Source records
= = = = =
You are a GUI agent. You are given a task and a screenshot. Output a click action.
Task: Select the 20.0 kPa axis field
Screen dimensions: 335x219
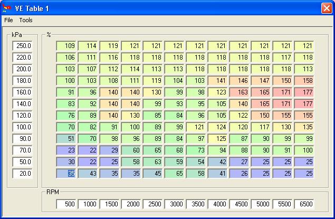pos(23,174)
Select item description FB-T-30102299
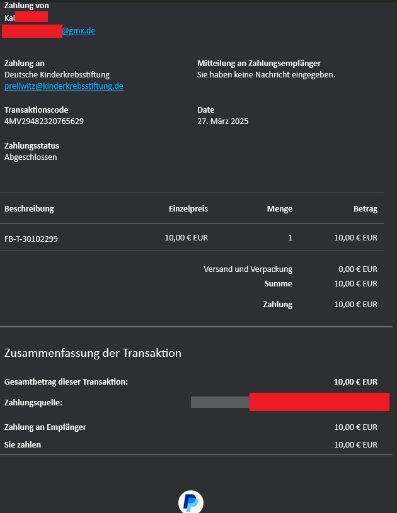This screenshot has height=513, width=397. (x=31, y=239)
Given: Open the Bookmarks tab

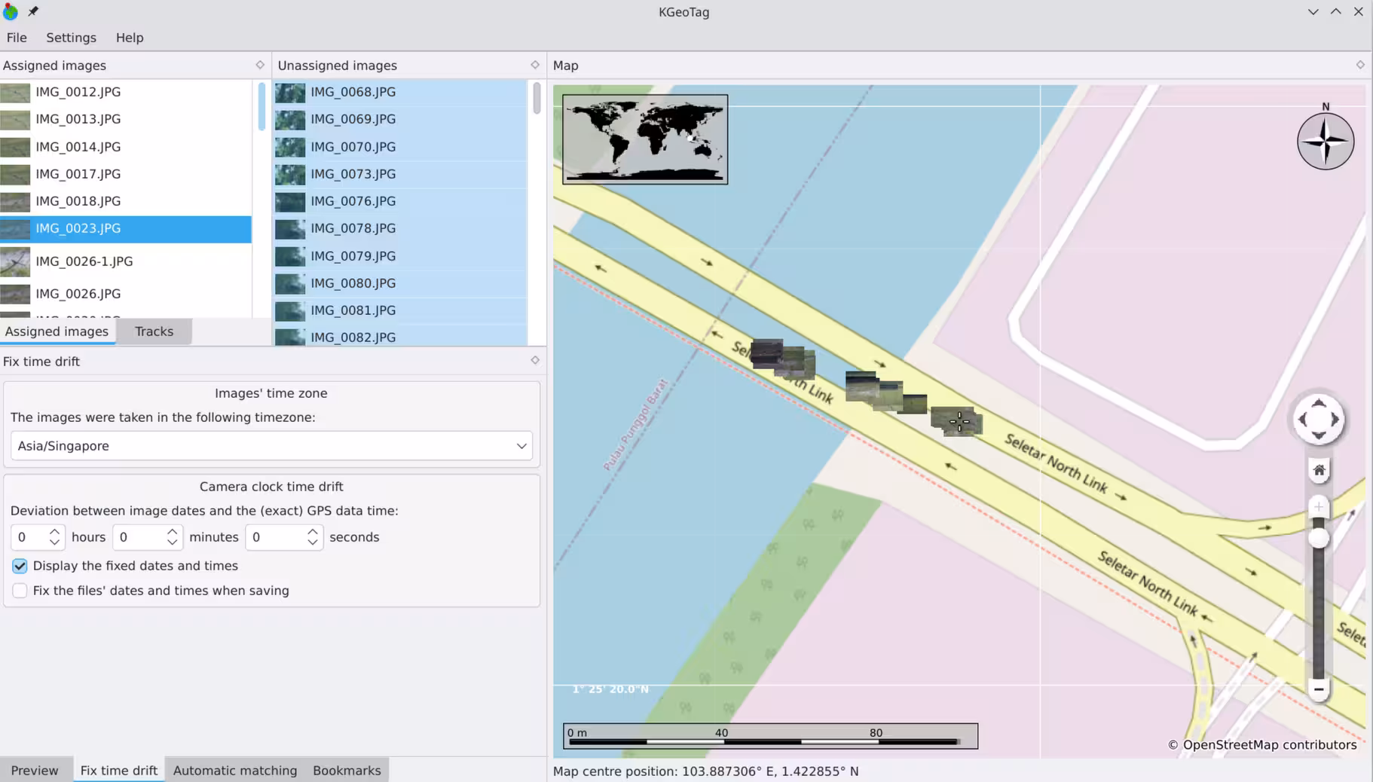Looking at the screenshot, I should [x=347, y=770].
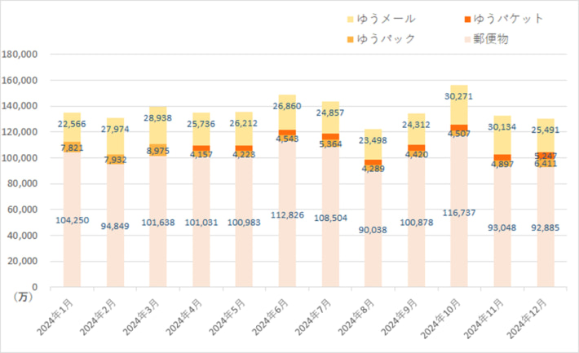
= = = = =
- **TASK TO CARRY OUT**
Write out the entries above verbatim, without pictures.

- **WRITTEN SOLUTION**
You are a GUI agent. You are given a task and a screenshot. Output a click action.
Task: Select the 20.0 kPa axis field
Screen dimensions: 335x219
pos(23,174)
Select item description FB-T-30102299
This screenshot has height=513, width=397. (x=31, y=239)
Given: Open the Bookmarks tab

Looking at the screenshot, I should [x=347, y=770].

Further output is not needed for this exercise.